Operation example 10 is an operation performed when the CPU 620 issues a read request to the main memory 100 in SB 40, which is the subject node including the CPU 620.


When there is a mishit for this read request in the cache memory 14 of the CPU 620, the CPU 620 issues a read request to the request processing unit 160 in the SC 80. The request processing unit 160 searches the DIR$ 180 and the recording unit 200 in the SC 80. When there is a mishit in the DIR$ 180 and the recording unit 200, the SC 80 reads the DIR 120. The SC 80 records, in the DIR$ 180 or the recording unit 200, information obtained by reading the DIR 120.


Operation Example 11


FIG. 23 will be referred to so as to explain operation example 11. FIG. 23 illustrates operation example 11.


In this case, it is assumed that the DIR 120 and the recording unit 200 manage the same CPU.


In a case when the DIR$ 180 does not have a free area when the thirty-two entries read from the DIR 120 are to be recorded to the DIR$ 180, the DIR$ 180 is made to generate a free area. Specifically, as a process of discarding old data in the DIR$ 180, a replacing operation is performed on the DIR$ 180. When all of the statuses of a replaced 64 [bytes] of information are “Invalid”, a fact that statuses of a plurality of blocks are “Invalid” is recorded in the recording unit 200.


Operation Example 12


FIG. 24 will be referred to so as to explain operation example 12. FIG. 24 illustrates operation example 12.

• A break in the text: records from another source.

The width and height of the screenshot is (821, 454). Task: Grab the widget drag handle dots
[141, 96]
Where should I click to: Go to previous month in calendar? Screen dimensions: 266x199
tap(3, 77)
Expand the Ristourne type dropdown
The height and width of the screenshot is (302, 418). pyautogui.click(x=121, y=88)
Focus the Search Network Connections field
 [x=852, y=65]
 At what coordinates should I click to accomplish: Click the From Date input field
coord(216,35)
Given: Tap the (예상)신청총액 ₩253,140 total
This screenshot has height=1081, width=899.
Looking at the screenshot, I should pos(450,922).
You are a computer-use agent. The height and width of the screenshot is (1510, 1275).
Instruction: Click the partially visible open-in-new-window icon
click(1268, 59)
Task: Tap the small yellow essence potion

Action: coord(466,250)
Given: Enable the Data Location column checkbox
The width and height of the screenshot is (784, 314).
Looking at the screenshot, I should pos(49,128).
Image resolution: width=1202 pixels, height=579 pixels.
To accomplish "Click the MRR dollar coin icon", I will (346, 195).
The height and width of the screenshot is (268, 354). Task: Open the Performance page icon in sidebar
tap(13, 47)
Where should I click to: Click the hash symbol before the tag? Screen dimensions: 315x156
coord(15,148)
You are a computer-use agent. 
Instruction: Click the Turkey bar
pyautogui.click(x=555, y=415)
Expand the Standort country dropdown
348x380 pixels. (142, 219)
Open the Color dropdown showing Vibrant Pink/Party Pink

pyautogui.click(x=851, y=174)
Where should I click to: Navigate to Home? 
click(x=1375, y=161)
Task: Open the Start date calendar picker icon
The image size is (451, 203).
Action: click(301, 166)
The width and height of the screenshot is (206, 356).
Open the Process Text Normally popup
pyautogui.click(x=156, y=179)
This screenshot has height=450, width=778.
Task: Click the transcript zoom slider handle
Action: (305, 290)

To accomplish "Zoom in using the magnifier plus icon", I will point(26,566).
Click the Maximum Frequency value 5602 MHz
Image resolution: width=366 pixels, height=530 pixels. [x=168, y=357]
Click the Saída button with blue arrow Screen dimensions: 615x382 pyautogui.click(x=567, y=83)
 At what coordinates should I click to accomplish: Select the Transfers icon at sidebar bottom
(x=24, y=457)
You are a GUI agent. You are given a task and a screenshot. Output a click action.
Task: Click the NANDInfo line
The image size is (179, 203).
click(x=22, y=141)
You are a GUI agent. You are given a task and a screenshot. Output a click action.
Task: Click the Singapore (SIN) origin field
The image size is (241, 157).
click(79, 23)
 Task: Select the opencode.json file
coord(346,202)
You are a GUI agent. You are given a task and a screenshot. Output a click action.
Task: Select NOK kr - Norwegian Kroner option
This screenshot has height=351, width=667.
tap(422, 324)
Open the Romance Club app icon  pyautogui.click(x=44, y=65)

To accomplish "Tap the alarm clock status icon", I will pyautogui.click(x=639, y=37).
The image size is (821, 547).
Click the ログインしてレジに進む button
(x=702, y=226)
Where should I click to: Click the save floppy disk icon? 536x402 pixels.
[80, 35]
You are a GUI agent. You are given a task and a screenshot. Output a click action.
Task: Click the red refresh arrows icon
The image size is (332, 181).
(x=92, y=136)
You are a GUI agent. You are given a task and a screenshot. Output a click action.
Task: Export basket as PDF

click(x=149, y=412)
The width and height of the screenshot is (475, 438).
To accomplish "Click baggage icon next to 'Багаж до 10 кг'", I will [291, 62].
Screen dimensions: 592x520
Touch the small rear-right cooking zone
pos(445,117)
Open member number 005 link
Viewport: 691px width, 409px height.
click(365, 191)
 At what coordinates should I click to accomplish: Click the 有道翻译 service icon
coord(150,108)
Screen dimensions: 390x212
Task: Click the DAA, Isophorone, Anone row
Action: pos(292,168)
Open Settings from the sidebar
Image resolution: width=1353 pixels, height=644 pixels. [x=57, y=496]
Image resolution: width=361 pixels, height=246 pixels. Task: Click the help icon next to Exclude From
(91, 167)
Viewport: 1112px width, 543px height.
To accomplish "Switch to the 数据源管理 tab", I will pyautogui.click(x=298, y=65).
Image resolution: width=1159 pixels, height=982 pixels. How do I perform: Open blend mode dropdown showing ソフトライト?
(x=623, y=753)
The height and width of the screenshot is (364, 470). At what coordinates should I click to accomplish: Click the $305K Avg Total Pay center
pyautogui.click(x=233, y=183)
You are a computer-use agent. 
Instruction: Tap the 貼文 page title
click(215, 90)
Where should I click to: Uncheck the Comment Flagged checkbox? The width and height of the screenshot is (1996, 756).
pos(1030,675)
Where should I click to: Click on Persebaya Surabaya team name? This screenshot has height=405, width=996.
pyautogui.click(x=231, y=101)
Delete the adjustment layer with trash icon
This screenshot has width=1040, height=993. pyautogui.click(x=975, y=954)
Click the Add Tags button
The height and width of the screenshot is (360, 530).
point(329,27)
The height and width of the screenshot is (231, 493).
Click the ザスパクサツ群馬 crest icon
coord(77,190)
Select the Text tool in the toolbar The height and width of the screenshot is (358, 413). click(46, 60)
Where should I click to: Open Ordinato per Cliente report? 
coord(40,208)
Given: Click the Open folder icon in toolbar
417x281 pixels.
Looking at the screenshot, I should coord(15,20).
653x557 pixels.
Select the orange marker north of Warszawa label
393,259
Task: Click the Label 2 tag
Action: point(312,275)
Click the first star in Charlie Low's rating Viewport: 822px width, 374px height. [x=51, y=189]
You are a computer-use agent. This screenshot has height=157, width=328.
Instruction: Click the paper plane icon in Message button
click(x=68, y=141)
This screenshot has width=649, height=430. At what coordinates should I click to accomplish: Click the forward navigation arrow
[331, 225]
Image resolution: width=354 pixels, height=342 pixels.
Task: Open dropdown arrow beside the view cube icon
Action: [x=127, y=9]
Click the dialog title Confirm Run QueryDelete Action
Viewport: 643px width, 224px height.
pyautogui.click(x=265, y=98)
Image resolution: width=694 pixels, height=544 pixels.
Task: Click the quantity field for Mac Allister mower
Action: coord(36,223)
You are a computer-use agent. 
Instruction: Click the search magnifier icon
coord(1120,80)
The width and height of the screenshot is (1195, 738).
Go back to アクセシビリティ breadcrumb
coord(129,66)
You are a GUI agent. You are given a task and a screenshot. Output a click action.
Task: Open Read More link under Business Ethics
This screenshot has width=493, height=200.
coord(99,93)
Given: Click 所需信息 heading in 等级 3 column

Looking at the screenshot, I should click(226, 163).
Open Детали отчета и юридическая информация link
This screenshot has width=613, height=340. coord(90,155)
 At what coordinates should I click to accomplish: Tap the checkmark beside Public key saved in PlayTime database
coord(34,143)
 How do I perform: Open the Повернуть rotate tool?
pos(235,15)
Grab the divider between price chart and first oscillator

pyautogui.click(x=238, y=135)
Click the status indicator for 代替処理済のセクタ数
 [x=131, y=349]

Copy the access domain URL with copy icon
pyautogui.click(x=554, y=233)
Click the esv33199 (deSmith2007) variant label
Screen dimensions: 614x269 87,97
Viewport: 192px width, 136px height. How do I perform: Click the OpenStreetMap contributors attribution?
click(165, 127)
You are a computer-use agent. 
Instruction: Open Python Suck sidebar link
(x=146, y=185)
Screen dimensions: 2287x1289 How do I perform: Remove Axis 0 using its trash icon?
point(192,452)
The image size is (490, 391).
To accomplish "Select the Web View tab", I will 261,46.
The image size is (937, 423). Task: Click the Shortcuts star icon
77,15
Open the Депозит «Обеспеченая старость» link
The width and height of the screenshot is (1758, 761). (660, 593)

In this case too, the DIR 120 and the recording unit 200 manage the same CPU.


In a case when the DIR$ 180 does not have a free area when the thirty-two entries read from the DIR 120 are to be recorded in the DIR$ 180, the DIR$ 180 is made to generate a free area. Specifically, in order to discard old data from the DIR$ 180, a replacing operation is performed on the DIR$ 180. When all of the statuses of a replaced 64 [bytes] of information are “Shared” or they include both “Invalid” and “Shared”, a fact that statuses of a plurality of blocks are “Shared” or include both “Invalid” and “Shared” is recorded in the recording unit 200.


Operation Example 13


FIG. 25 is referred to so as to explain operation example 13. FIG. 25 illustrates operation example 13.


In this case too, the DIR 120 and the recording unit 200 manage the same CPU.


Operation example 13 is a case when a read request (adr 100) is issued by the CPU 620 to the main memory 100 in the SB 40.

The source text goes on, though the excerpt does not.